My sister and I have started a family archive box. We decided that almost anyone should be able to make room in their lives for one box. We don’t know where it will end up yet, but we figure we’ll make the box first, then coerce, or elect someone in the family, probably someone younger than us, to be the archivist. Once the archivist takes over, this will require some letting go on our part. Maybe the archivist will decide to rearrange everything, or throw out half of it (hope not) or scan it all and put it on Facebook. We’ll figure that out later.
So in the meantime, we’re keeping it simple. We’re taking all the old miscellaneous clippings, from Uncle Stan’s obituary to photos of Daddy from the local paper, taping them to white paper with archival photo tape, and putting them into page protectors. There probably is a better way: we could make photocopies of all the newspaper clippings, or scan them into a digital files, but we’re doing low tech for now, because the family archivist might decide to change it all later.
We’ve also got big brown envelopes, one for each family member. So into the envelope labeled “Huffygirl” goes all my childhood stuff. In goes the First Communion group picture where I was made to stand in the second row because I didn’t have the official white shoes. In goes my two baby pictures. In goes the graduation programs, old report cards, and engagement
announcement. In goes my wedding photo from the newspaper, taken back in the day when the photo featured only the bride, and a two-column article accompanied the picture, describing the bride’s and bridesmaid’s gowns. In goes all the school photos with hideous hair and silly looking glasses, the photos that make my kids say “Why did Dad marry YOU?”
In goes our parent’s wedding pictures, childhood pictures and the family photo album. In goes some of our parent’s things that we couldn’t decide who should take but didn’t know what to do with. Like the prayer book Mom carried up the aisle on her wedding day. The mother of pearl cover is brittle and breaking off from the rest of the book. But we couldn’t discard it.
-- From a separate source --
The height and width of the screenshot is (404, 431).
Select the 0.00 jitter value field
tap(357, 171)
In goes Daddy’s Army uniform insignia. Some are service bars, maybe some are medals, we can’t tell. As far as we know he didn’t do anything unusually heroic that would have merited an important medal that could go to a museum, so it’s going in the box.
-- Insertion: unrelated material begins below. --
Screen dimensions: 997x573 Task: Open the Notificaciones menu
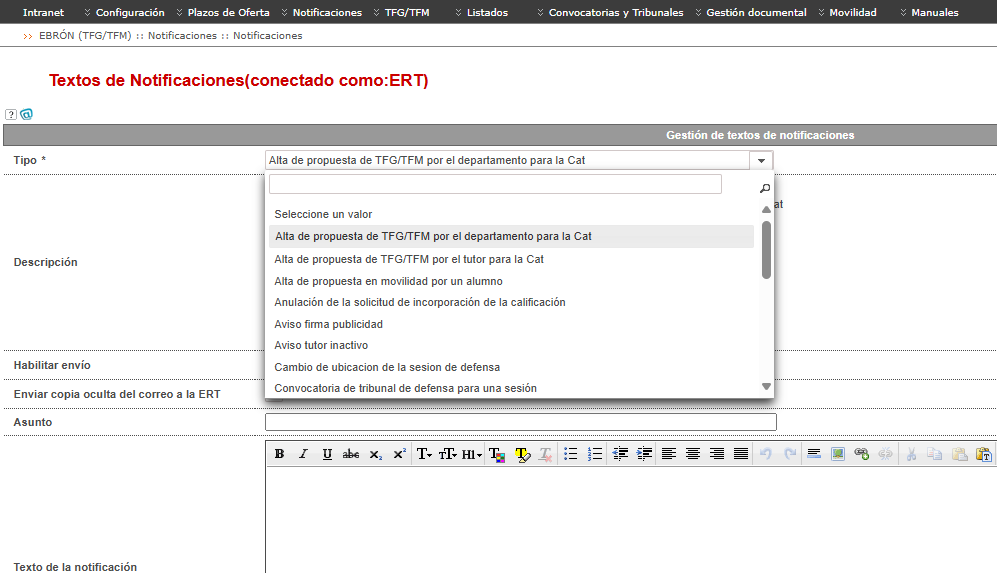click(x=327, y=12)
We’re not sure how far the box should go – we’ve got high school graduation photos for most of Daddy’s siblings. Should we disperse these to our cousins or keep them as part of our family history? So far they’re going in the box. We’re thinking that our cousins already have these photos too, but maybe their parents weren’t as good about saving things as ours were, so who knows. But for now, in the box.
There’s still stuff left that can’t go in the box, that we still don’t know what to do with: Mom’s wedding dress, Daddy’s Army and Legion uniforms; Mom’s First Communion veil, circa 1935, and more. We could start another box, but
then when would we stop? We could easily end up with multiple boxes of family things that get packed away somewhere because they’re too hard to store, and no one will ever look at because who wants to go through all those boxes? Saving so many boxes would defeat the purpose of preserving family history, as the task would become too lugubrious. So, for now we’re sticking with distilling our family history and memories down to what will fit in one box. By the time the house is emptied and we’re ready to pound the “For Sale” sign into the dandelion-specked grass, we may have come up with a different plan. But for now, we’ll stick with our original intent: to put our family in a box.